The two plans have slightly different join orders.
The only join in the plans not satisfied by an index seek is that on Tab9. This has 63,926 rows.
The missing index details in the execution plan suggest that you create the following index.
CREATE NONCLUSTERED INDEX [miising_index]
ON [dbo].[Tab9] ([Date1],[Date2])
INCLUDE ([Tab13Id])
The problematic part of the bad plan can be clearly seen in SQL Sentry Plan Explorer
SQL Server estimates that 1.349174 rows will be returned from the previous joins coming into the join on Tab9. And therefore costs the nested loops join as if it will need to execute the scan on the inside table 1.349174 times.
In fact 2,600 rows feed into that join meaning that it does 2,600 full scans of Tab9 (2,600 * 63,926 = 164,569,600 rows.)
It just so happens that on the good plan the estimated number of rows coming in to the join is 2.74319. This is still wrong by three orders of magnitude but the slightly increased estimate means SQL Server favors a hash join instead. A hash join just does one pass through Tab9
I would first try adding the missing index on Tab9.
Also/instead you might try updating the statistics on all tables involved (especially those with a date predicate such as Tab2 Tab3 Tab7 Tab8 Tab6) and see if that goes some way to correcting the huge discrepancy between estimated and actual rows on the left of the plan.
Also breaking the query up into smaller parts and materialising these into temporary tables with appropriate indexes might help. SQL Server can then use the statistics on these partial results to make better decisions for joins later in the plan.
Only as a last resort would I consider using query hints to try and force the plan with a hash join. Your options for doing that are either the USE PLAN hint in which case you dictate exactly the plan you want including all join types and orders or by stating LEFT OUTER HASH JOIN tab9 .... This second option also has the side effect of fixing all join orders in the plan. Both mean that SQL Server will be severely limited is its ability to adjust the plan with changes in data distribution.
It's hard to answer not knowing the size and structure of your tables, and not being able to see the entire execution plan. But the difference in both plans is Hash Match join for "top n" query vs Nested Loop join for the other one.

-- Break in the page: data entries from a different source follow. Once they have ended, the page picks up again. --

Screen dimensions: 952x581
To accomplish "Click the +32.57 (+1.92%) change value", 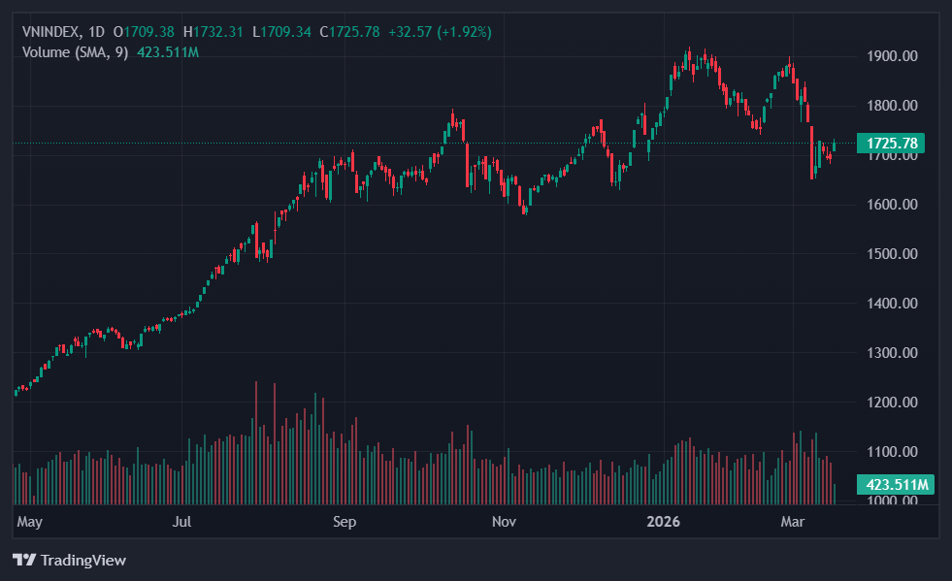I will pyautogui.click(x=440, y=32).
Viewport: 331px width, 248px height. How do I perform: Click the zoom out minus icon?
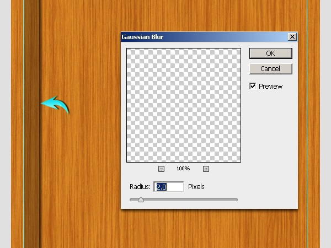pos(161,169)
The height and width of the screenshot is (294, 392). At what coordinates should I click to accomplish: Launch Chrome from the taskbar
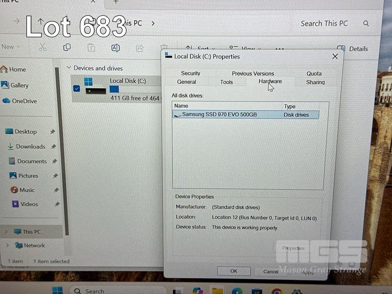click(x=277, y=291)
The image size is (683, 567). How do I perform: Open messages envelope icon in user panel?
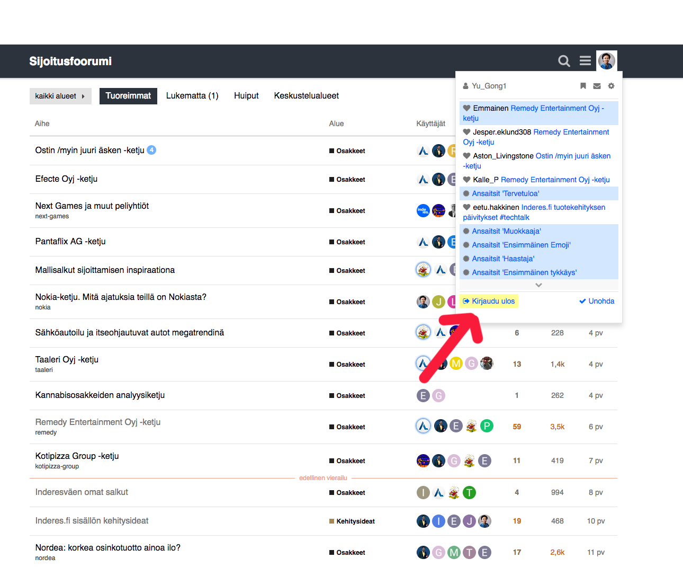[597, 86]
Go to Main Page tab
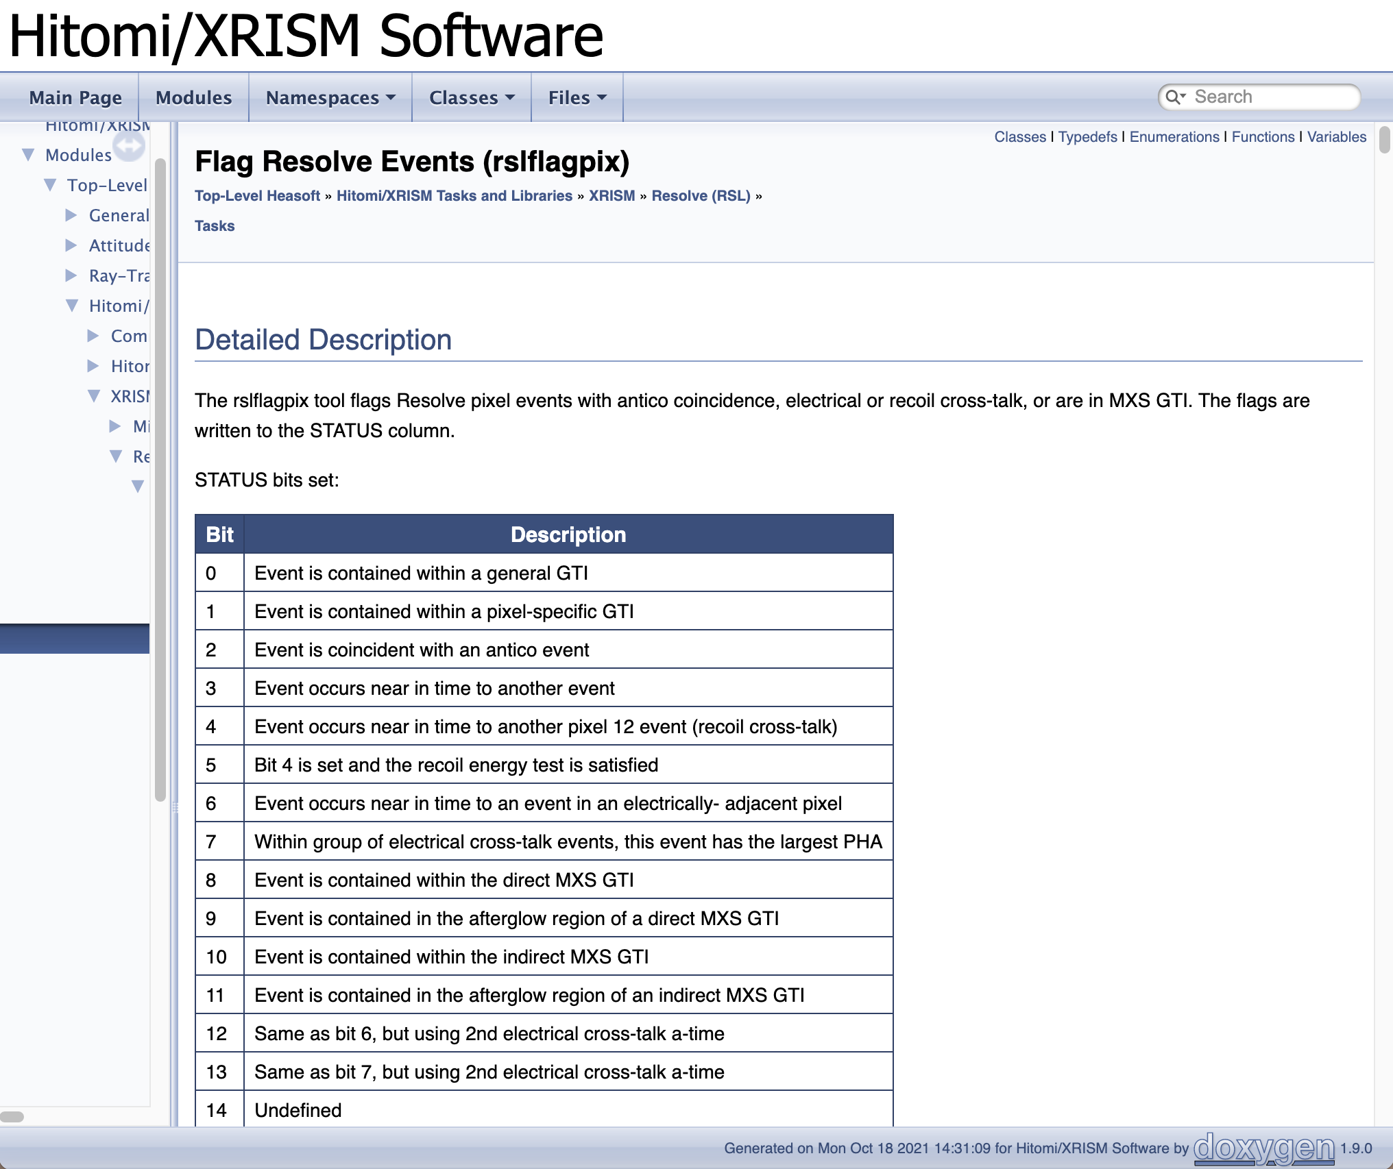The width and height of the screenshot is (1393, 1169). click(75, 98)

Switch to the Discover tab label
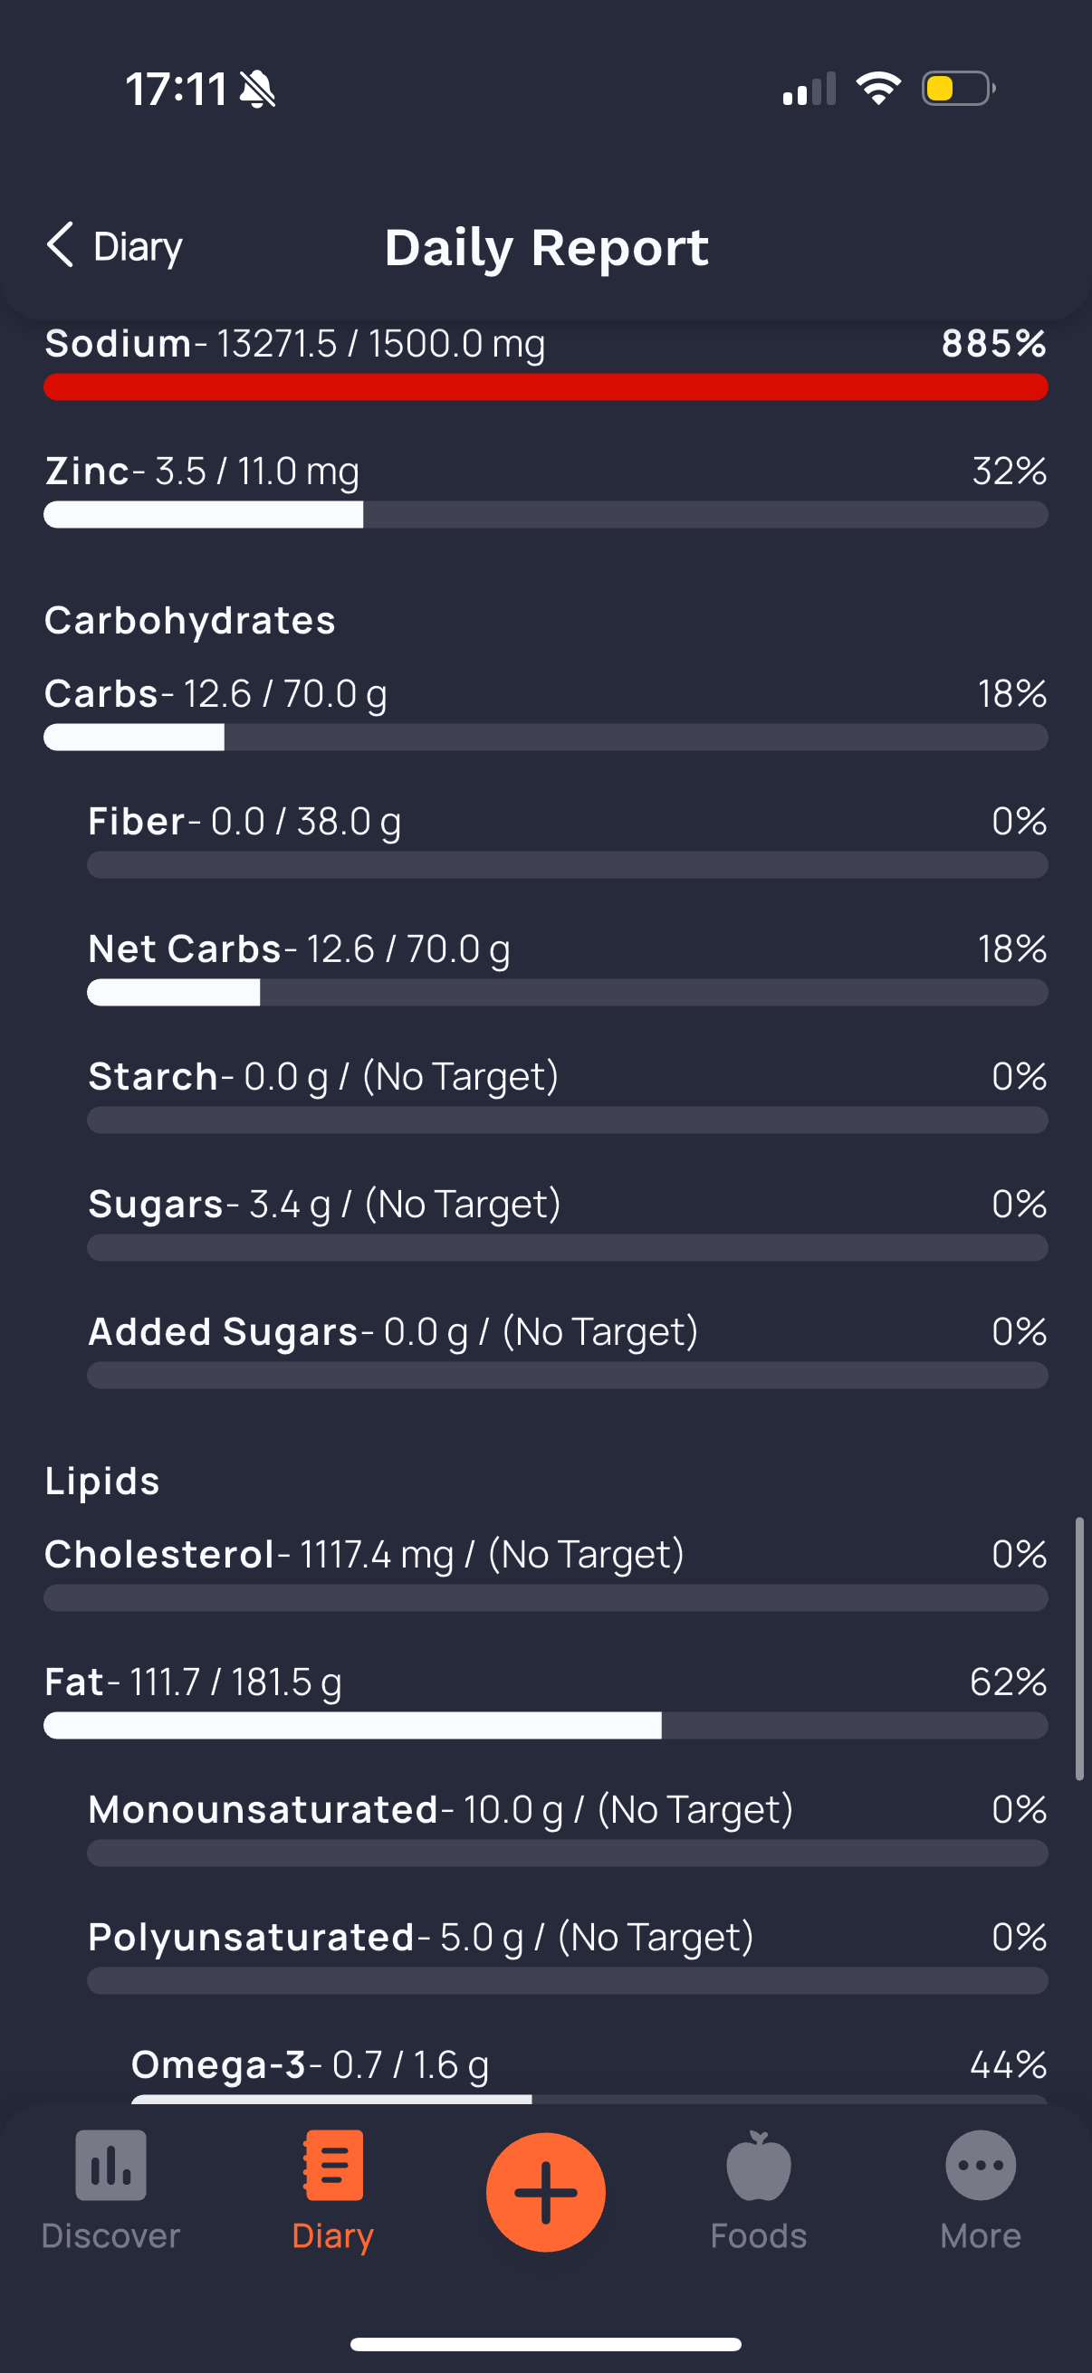pyautogui.click(x=111, y=2236)
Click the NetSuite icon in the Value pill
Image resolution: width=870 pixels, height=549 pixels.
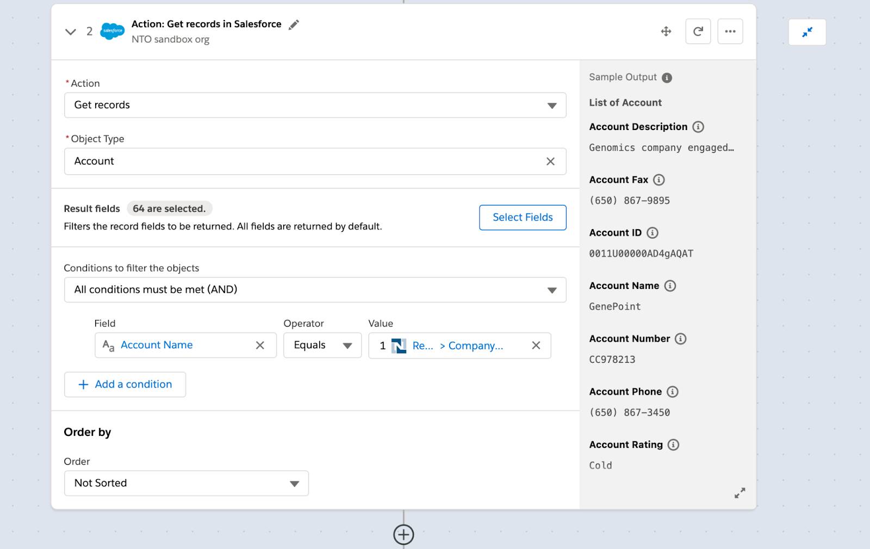[400, 346]
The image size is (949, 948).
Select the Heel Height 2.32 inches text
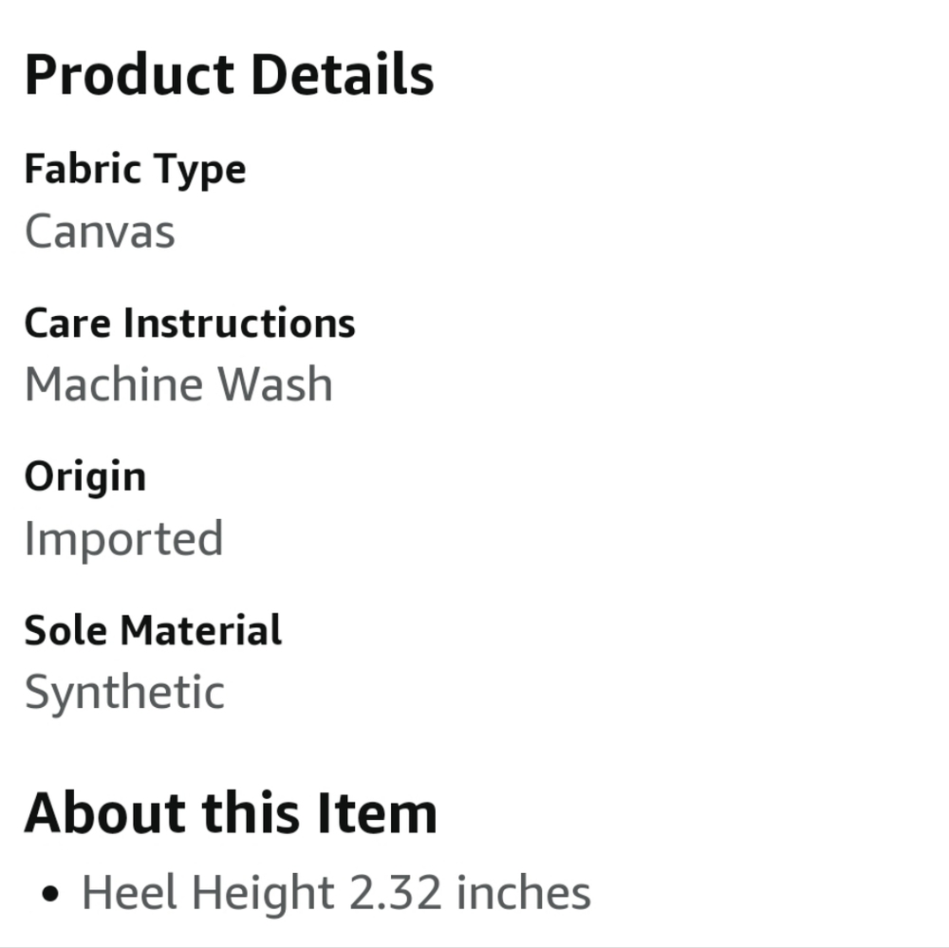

Hash Match is very resource intensive join, because the server has to prepare hash buckets in order to use it. But it becomes much more effective for big tables, while Nested Loops, comparing each row in one table to every row in another table works great for small tables, because there's no such preparation needed.
What I think is that by selecting TOP 1000000000000 rows in subquery you give the optimizer a hint that you're subquery will produce a great amount of data, so it uses Hash Match. But in fact the output is small, so Nested Loops works better.
What I just said is based on shreds of information, so please have heart criticising my answer ;).